[Data for this task]

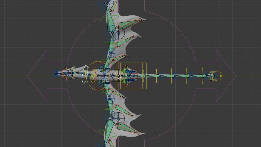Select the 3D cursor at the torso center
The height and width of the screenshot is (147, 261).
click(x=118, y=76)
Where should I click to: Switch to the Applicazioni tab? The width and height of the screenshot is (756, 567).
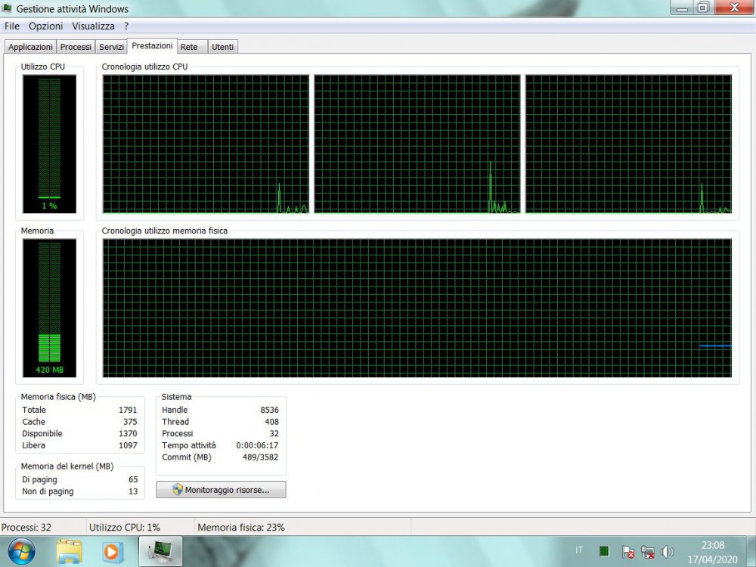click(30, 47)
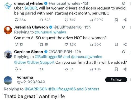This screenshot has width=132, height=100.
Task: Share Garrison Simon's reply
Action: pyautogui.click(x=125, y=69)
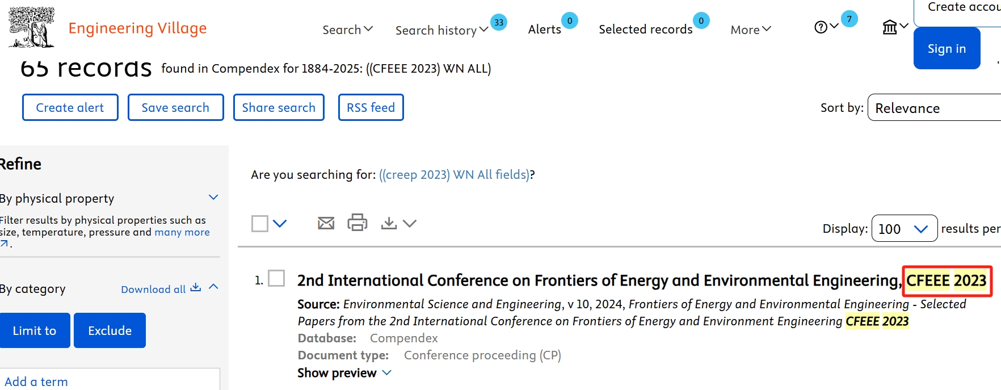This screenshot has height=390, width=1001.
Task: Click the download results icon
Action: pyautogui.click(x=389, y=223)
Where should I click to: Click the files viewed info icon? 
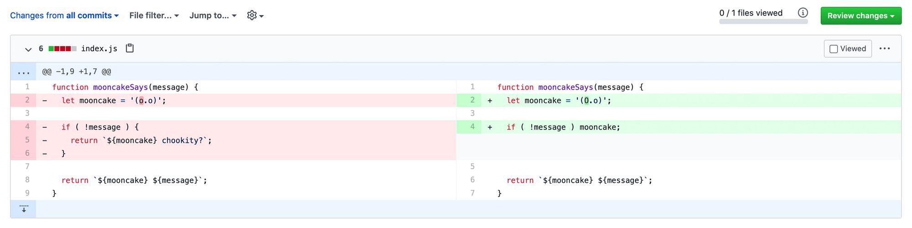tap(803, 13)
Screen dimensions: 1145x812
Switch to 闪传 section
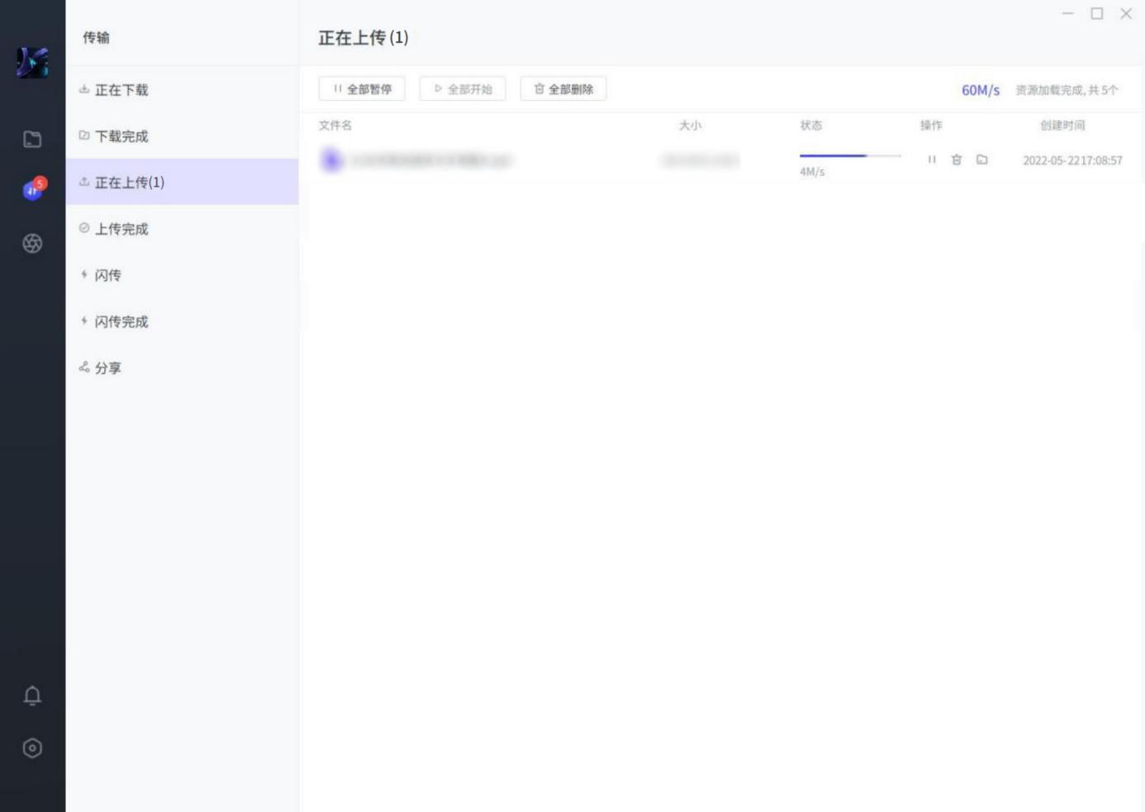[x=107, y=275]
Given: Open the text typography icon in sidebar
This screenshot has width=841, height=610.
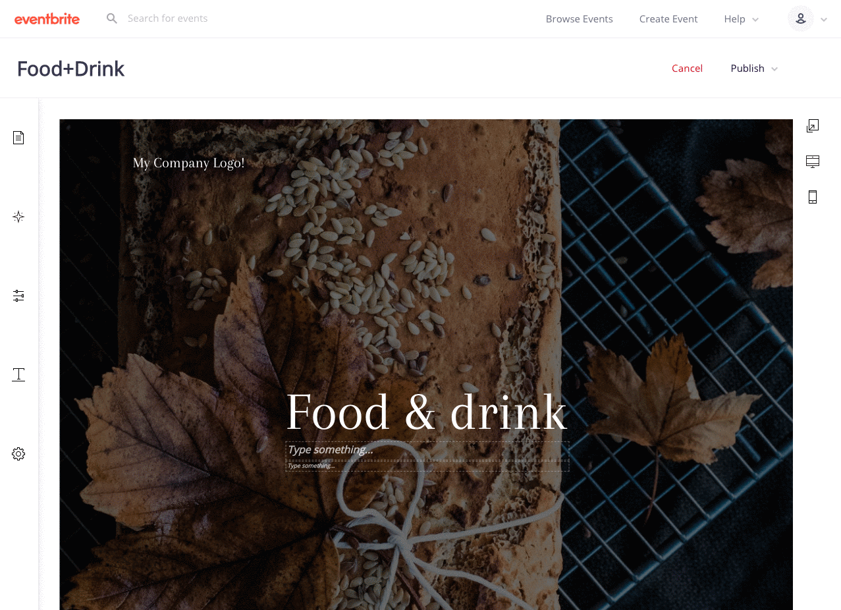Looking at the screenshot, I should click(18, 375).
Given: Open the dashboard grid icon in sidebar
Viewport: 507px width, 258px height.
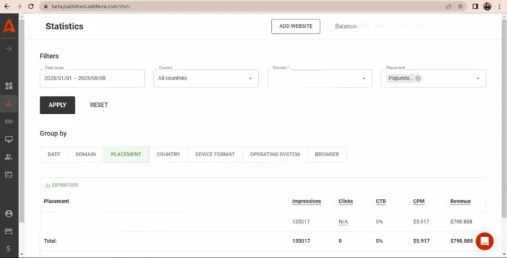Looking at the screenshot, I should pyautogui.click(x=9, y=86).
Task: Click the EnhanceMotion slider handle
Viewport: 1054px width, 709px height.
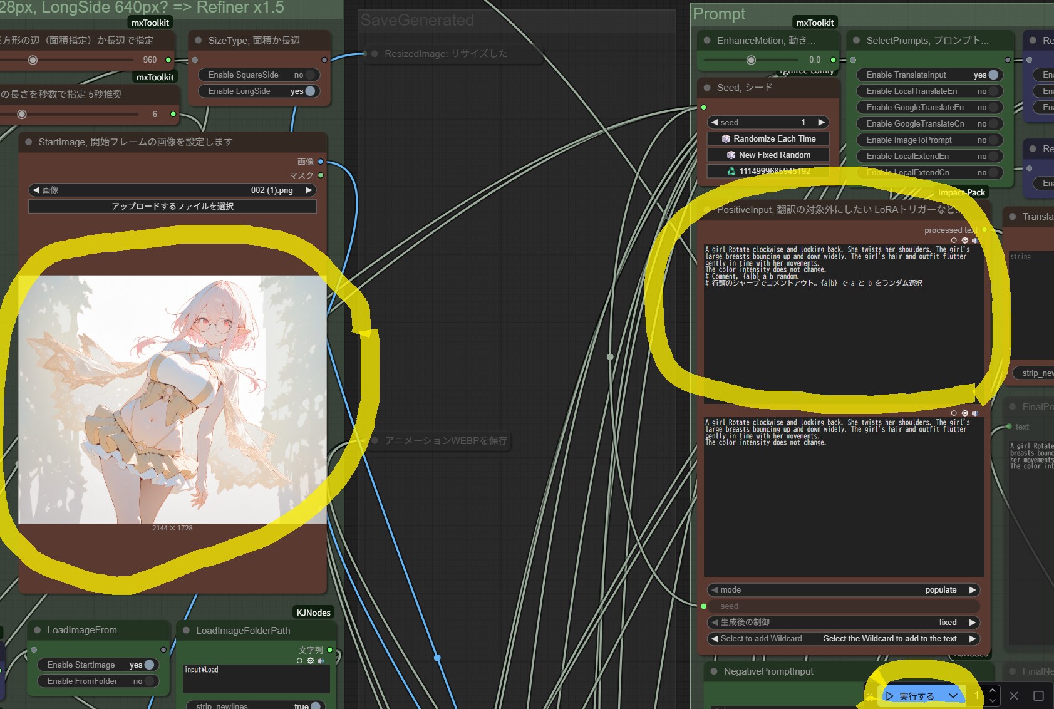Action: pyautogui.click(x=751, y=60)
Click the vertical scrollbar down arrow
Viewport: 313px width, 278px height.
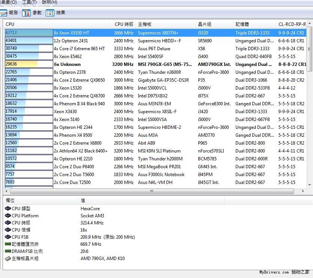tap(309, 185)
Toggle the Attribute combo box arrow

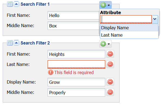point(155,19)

[/Data for this task]

Task requirements:
From the listing above, report the number of lines containing the string "sidebar", without any accompanying remarks.

Task solution:
2